Thanks Makman. I've installed OLC and the x6 magnification mod you linked. I haven't used the OLC mod before so I'm not completely clear what additional functionality the stadimeter mod provides. I think it adds a stock SH3 notepad style stadimeter and modified periscope ranging rings tweaked to use doubled mast heights, is that right?
That's very nice but the notepad is still only showing 1 decimal place of accuracy in the stadimeter angle readout which is not good enough for long range shots. I can see that the notepad uses a more precise calculation in the background that in theory enables you to get the required accuracy, but the notebook uses mast height values from the ship recognition manual some of which I suspect are wrong. What's really bugging me though is that on the periscope while the stadimeter is activated the only vertical scale appears to bear no relation whatsoever to the angle measured to one decimal place by the stadimeter notebook.
http://img147.imageshack.us/my.php?image=stadi.jpg
If the stadimeter could be made to provide a more accurate angle readout (either on the notebook by an extra decimal place, or via adjusted periscope markings) then I don't think it's actually all that much work to fix the mast heights. The only posts I've read here that have considered that issue seem to have assumed that the fix would consist of exporting the models and loading them into a CAD package, measuring them and resizing the masts, which would of course be a total ball ache.

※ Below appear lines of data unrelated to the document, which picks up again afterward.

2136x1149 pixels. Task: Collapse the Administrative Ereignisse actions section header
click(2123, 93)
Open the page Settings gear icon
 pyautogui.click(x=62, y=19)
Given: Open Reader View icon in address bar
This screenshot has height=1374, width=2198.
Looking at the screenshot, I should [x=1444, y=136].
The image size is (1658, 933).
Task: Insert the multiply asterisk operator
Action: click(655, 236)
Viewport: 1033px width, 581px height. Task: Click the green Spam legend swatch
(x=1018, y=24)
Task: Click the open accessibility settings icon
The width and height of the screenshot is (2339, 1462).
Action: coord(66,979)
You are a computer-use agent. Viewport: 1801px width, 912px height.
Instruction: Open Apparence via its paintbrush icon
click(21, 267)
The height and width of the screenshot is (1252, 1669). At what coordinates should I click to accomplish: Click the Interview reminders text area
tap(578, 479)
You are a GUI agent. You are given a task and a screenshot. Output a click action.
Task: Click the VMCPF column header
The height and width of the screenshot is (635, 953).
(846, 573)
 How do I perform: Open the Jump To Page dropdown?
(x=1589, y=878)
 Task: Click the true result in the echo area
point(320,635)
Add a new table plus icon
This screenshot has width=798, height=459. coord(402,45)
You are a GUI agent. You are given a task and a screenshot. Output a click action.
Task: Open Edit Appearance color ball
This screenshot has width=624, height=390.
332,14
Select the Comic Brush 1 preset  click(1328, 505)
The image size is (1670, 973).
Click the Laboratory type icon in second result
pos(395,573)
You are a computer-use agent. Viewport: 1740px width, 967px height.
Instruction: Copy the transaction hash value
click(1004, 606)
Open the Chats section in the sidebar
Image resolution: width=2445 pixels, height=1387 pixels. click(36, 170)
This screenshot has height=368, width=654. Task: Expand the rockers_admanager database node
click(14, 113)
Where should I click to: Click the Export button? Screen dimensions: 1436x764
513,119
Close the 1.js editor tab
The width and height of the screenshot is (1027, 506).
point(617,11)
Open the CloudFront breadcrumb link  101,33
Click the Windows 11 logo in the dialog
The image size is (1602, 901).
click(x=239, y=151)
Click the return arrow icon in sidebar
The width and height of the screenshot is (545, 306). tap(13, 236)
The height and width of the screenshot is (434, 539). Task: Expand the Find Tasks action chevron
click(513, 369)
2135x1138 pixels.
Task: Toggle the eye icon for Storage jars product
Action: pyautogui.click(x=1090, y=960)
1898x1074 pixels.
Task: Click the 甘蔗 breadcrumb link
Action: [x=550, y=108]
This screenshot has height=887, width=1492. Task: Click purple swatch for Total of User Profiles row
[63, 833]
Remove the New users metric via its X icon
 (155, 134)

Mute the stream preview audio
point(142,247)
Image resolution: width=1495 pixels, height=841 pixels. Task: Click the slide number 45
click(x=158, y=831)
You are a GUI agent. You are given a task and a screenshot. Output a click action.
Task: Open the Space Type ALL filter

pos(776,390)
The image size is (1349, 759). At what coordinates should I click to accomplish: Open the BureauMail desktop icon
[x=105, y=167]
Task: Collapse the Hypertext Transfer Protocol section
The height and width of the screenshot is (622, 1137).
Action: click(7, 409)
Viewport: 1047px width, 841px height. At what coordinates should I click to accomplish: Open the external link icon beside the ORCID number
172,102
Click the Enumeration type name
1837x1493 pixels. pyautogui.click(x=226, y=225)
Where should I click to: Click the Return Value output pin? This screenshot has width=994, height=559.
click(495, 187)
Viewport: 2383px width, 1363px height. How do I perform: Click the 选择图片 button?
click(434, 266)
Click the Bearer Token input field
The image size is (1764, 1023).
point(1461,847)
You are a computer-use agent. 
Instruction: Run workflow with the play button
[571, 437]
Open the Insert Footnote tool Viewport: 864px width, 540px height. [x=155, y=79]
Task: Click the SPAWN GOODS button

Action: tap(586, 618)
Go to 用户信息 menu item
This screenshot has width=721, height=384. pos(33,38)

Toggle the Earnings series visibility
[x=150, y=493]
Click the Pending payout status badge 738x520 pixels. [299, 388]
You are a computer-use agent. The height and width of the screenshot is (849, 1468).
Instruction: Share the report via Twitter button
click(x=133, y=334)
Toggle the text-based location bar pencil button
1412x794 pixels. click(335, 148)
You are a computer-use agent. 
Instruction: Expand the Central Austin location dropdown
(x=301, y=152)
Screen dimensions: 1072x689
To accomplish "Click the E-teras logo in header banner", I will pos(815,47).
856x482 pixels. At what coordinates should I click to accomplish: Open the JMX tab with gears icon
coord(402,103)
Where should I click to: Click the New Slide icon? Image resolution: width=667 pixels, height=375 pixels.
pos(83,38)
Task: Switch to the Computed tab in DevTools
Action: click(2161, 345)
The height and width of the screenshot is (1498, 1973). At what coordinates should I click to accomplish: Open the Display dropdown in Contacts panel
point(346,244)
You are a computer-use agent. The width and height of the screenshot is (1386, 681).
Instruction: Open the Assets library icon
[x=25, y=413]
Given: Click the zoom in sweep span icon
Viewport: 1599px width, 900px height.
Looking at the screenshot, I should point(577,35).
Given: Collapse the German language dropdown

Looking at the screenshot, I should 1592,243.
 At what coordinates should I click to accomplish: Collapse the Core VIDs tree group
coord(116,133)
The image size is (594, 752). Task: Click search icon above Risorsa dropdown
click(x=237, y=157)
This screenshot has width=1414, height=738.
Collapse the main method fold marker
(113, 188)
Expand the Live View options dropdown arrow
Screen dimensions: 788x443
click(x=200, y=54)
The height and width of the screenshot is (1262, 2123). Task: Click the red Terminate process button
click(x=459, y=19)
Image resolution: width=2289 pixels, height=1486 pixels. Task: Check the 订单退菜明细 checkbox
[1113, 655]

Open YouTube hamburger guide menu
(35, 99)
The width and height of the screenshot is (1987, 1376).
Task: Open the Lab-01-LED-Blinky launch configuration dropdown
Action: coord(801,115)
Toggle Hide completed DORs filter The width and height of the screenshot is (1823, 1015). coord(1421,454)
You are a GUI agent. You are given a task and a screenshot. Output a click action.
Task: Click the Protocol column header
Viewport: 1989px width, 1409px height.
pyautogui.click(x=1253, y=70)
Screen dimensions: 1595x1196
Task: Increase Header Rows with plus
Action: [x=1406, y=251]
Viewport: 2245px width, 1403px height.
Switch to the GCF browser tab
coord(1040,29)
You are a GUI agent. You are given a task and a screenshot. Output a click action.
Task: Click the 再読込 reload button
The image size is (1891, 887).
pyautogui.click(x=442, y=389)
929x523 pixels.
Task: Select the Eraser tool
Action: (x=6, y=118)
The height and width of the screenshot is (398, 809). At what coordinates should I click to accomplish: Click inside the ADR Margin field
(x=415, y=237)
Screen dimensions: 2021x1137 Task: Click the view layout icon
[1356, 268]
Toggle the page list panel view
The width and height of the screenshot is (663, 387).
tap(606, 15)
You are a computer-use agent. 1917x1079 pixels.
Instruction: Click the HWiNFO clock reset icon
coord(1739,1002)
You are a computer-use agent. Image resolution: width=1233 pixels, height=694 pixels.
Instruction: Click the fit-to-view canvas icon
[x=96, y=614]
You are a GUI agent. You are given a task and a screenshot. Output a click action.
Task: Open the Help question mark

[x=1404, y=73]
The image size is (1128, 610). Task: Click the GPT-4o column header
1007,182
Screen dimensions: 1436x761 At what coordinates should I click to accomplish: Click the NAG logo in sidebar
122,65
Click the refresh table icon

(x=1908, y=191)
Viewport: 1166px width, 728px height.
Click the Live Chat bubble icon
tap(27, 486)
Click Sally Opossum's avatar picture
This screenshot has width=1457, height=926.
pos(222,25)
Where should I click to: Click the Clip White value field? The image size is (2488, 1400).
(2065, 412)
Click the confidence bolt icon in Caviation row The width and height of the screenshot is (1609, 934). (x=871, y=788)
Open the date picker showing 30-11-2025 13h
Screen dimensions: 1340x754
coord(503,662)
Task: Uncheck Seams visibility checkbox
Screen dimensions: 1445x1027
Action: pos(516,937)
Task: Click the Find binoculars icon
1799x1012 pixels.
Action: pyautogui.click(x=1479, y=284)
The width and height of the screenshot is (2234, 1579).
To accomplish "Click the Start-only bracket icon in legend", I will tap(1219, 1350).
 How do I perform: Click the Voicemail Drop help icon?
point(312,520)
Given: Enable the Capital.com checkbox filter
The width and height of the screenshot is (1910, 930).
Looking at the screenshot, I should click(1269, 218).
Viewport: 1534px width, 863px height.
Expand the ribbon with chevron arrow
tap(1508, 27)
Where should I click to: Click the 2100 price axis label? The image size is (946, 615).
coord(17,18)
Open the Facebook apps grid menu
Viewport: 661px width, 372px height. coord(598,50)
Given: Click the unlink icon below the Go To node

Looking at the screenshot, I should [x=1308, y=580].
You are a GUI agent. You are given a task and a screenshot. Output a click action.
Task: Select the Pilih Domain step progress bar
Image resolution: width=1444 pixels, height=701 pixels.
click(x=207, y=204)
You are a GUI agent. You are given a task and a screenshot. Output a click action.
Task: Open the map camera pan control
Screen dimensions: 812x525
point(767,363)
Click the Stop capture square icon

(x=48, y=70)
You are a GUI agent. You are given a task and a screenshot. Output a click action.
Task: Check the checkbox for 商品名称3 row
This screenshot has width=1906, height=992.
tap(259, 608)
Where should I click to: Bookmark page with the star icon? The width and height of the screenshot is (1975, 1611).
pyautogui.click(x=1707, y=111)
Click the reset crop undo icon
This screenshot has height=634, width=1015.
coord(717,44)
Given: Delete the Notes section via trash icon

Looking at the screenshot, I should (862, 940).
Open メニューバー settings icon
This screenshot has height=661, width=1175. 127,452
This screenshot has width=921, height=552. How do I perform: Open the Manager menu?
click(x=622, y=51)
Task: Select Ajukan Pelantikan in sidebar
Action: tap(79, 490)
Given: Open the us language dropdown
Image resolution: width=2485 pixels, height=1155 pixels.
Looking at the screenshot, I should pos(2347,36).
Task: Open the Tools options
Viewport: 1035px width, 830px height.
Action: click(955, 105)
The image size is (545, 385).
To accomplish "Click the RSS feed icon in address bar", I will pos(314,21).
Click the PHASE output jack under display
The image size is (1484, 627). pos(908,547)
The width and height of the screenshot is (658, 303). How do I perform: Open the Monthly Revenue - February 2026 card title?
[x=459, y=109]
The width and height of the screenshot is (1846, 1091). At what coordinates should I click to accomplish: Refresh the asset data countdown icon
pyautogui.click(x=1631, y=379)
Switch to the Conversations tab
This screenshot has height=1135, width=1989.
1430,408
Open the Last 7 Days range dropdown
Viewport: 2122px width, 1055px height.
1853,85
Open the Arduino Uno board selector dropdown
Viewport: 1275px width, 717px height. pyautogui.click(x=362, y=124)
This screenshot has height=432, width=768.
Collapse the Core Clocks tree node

But wouldn't a far simpler fix be this? Improve the stadimeter to provide an accurate angle measurement. Load the game with the chart in God mode and then you can measure the exact range to a target on the chart and use the stadimeter formula 'range = mast_height / sin(theta)' in reverse, and use the known range to calculate the actual correct mast height. I believe it is then a relatively simple matter to update the config files for the ship recognition manual with the corrected mast heights.
It may not be the historically accurate approach, but an accurate range determination is so critical to the game that for me a little historical inaccuracy about the actual mast heights would definately be a price worth paying.
I can think of another way to do it too by calculating the amount of error in a range measurement and working back from that to the mast height error. But I only installed SH3 a few days ago and so far I've only run couple of missions. It did seem to me though as if I was repeatedly taking good measurements that were consistantly out by a fixed amount, and a more accurate readout of the raw stadimeter theta angle would really help narrow down the cause.